• EXERCISE PROMPT: Copy out the entries word for word, from their first line up to and including the line with "The width and".
___ THE DATA
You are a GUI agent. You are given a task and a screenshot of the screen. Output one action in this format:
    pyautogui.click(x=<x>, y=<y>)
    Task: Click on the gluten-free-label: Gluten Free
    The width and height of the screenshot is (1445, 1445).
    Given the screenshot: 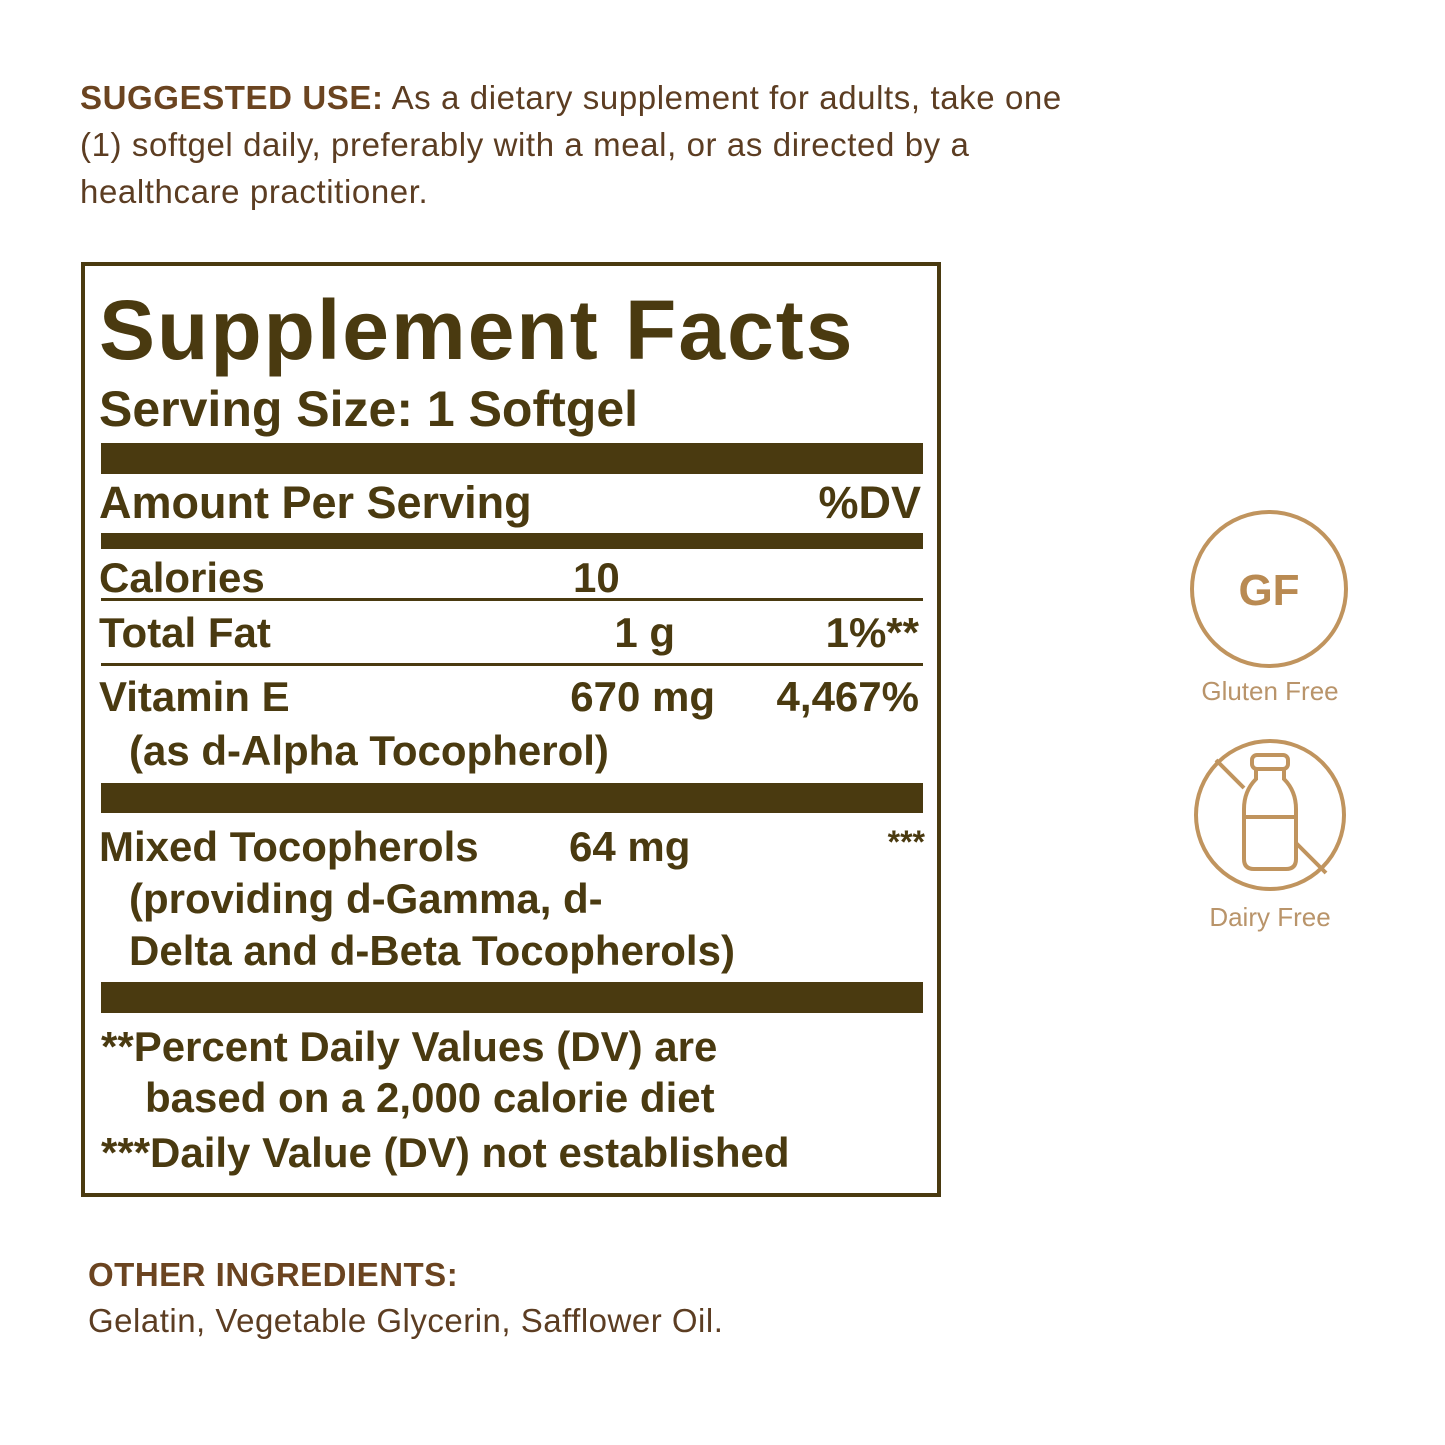 What is the action you would take?
    pyautogui.click(x=1270, y=691)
______
• THE ANSWER:
You are a GUI agent. You are given a task and a screenshot of the screen. Output one action in this format:
    pyautogui.click(x=<x>, y=<y>)
    Task: Click on the gluten-free-label: Gluten Free
    The width and height of the screenshot is (1445, 1445).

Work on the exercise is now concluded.